Dive Brief:
- Businesses in South Texas are teaming up with three school districts and a community college to develop pathways for students into the local cybersecurity workforce. The effort is being funded by a $700,000 grant from the Texas Education Agency, EdScoop reports.
- The College and Career Regional Cybersecurity Pathway program will use resources from South Texas College and the Pharr-San Juan-Alamo, Hidalgo and Valey View independent school districts, as well as private companies, to give students an opportunity to explore the cybersecurity field. The industry has 300,000 unfilled jobs nationally, and the problem is severe in the Rio Grande Valley region of Texas.

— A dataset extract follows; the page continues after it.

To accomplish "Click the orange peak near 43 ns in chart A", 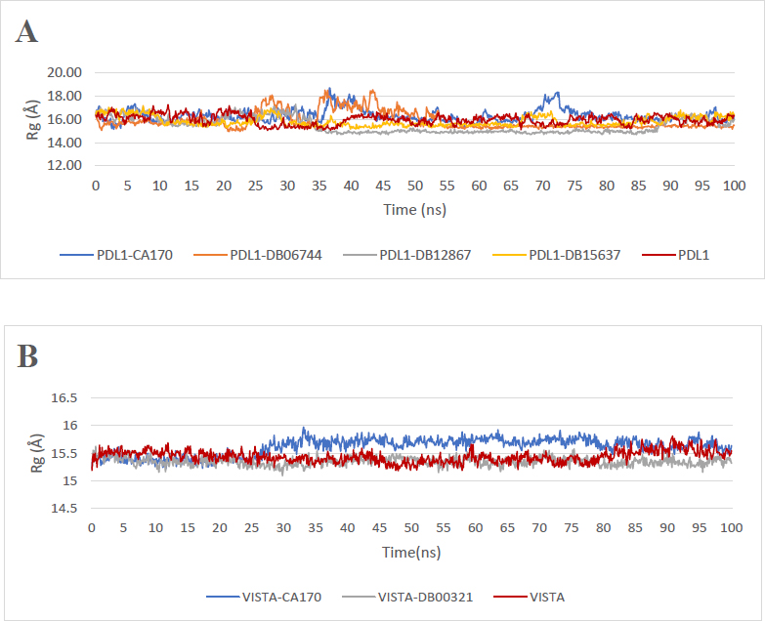I will click(x=372, y=93).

- The program will expose students to job shadowing and internships and career and technical student organizations, and give them the opportunity to earn college credit and certifications while in high school.
Dive Insight:
Salaries for cybersecurity jobs are soaring. For example, a chief information security officer salary at one firm that paid $650,000 in 2012 now pays $2.5 million. It’s all about supply and demand: Too few cybersecurity experts and too many hackers.

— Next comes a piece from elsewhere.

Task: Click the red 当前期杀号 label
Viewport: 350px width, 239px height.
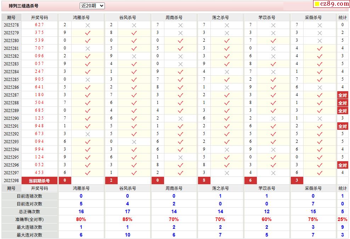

Programming to prepare future cybersecurity professionals offers benefits for school districts and students alike. Aside from equipping high-schoolers with skills that can help them get ahead of the curve on postsecondary education or landing a job after graduation, districts are also building potential pipelines for their own IT staff as schools become increasingly popular hacker targets. And they can also take advantage of those skills before students graduate by offering real-world experience assisting their IT departments.
These programs can also benefit at-risk students in particular by introducing them to high-demand fields with good salaries ahead of graduation. That interest and engagement could even result in these students considering higher ed a possibility where they previously hadn't.
Districts don’t have to go it alone financially. The U.S. Department of Education provides $1.3 billion per year for CTE courses at elementary, secondary and adult levels. The Pathways to STEM Apprenticeship program, for instance, recently provided $3 million to six states to help CTE students earn post-secondary education and connect them to STEM careers.